** Exercise requirements **
Return a copy of every line in the records that includes the word "value".

Records excerpted from a collection:
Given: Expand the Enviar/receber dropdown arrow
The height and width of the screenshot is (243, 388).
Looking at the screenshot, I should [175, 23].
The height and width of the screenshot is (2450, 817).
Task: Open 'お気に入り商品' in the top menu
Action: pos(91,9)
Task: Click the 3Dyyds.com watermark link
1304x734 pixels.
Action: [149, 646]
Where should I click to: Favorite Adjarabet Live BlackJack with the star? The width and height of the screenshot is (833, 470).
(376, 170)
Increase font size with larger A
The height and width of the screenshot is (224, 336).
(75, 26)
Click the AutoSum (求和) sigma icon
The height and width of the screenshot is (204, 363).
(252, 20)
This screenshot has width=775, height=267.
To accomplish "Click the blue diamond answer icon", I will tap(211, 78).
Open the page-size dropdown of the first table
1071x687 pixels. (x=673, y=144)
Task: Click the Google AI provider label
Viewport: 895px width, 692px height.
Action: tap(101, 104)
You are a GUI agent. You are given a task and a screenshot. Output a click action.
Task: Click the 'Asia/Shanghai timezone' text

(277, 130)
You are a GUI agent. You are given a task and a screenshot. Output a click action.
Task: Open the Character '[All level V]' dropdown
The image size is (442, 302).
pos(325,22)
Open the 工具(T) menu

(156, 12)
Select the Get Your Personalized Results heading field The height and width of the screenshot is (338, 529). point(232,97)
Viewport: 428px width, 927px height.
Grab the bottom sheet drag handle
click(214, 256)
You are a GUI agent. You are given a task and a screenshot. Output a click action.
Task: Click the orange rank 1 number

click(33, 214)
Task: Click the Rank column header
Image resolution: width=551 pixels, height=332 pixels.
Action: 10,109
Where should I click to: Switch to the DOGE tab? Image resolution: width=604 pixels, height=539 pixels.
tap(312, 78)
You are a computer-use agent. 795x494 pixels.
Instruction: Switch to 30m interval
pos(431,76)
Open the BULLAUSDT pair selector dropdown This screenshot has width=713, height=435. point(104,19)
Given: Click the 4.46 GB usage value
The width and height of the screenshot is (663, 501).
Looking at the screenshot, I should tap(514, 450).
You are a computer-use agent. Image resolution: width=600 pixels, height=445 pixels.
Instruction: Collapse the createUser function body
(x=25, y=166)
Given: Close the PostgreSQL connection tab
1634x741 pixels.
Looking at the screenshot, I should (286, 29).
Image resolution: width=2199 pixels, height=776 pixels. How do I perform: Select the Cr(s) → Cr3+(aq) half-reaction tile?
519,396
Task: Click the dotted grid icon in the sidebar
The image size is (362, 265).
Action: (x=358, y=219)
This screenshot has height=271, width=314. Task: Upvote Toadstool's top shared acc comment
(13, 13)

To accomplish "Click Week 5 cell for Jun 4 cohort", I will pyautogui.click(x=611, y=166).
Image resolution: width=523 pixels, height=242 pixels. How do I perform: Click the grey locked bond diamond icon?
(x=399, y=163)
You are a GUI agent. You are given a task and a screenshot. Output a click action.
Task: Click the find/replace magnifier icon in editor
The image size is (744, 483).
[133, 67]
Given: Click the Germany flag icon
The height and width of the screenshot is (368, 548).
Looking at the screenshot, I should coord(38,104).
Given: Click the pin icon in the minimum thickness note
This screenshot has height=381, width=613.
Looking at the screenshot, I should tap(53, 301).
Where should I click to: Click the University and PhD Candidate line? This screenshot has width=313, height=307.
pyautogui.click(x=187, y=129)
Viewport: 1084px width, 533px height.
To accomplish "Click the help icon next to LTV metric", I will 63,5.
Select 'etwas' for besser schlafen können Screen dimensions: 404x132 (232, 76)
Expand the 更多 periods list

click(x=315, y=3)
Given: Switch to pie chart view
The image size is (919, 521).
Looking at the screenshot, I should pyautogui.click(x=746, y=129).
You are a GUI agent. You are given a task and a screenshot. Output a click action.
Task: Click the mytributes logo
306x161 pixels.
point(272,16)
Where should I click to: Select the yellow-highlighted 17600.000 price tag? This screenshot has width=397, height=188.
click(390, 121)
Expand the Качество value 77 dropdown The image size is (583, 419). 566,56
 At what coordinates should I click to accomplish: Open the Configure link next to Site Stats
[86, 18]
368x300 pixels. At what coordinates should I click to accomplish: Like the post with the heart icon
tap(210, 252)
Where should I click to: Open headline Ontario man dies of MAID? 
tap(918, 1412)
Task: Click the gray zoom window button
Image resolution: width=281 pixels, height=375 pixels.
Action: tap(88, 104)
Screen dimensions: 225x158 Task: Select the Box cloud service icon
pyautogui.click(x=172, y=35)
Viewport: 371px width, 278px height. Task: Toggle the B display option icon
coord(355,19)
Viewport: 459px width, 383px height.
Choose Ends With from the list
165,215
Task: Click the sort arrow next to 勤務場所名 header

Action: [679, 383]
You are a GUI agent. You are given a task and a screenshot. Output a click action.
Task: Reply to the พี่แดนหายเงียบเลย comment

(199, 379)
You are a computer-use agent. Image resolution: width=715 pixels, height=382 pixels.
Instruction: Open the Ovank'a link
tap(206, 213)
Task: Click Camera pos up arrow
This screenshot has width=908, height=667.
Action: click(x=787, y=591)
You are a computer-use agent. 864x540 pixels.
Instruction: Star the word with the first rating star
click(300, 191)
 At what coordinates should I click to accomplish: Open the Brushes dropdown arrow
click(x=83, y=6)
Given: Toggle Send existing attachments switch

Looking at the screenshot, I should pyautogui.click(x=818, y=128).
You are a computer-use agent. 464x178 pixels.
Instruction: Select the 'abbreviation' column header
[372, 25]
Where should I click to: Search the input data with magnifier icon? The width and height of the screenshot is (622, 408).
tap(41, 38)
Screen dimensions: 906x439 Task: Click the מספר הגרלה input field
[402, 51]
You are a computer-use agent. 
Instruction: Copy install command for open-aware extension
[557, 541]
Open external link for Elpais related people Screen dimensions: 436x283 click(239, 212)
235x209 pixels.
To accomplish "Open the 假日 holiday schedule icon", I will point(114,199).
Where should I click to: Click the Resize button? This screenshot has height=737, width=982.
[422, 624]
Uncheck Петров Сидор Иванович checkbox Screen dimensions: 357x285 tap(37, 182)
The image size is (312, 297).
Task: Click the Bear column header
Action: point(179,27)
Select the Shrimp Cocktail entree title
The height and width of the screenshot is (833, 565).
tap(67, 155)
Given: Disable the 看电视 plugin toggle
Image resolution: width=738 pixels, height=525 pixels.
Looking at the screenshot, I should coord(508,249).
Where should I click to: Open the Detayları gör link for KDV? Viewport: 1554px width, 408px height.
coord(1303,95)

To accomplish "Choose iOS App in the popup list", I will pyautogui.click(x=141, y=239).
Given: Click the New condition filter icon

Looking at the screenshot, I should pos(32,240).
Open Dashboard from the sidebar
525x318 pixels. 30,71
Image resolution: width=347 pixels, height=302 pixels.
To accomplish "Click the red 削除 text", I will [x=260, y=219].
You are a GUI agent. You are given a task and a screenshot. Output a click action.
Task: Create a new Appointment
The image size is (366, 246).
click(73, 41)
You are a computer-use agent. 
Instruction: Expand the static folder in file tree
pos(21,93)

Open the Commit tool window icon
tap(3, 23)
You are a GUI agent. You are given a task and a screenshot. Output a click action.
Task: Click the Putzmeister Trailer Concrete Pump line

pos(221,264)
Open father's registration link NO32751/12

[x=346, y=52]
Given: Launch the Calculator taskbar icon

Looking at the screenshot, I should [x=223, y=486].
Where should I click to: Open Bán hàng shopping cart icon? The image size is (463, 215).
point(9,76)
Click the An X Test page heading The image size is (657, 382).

** Output of the task **
Given: Click the 4.46 GB usage value
Expand the Качество value 77 dropdown The image size is (583, 419). 566,56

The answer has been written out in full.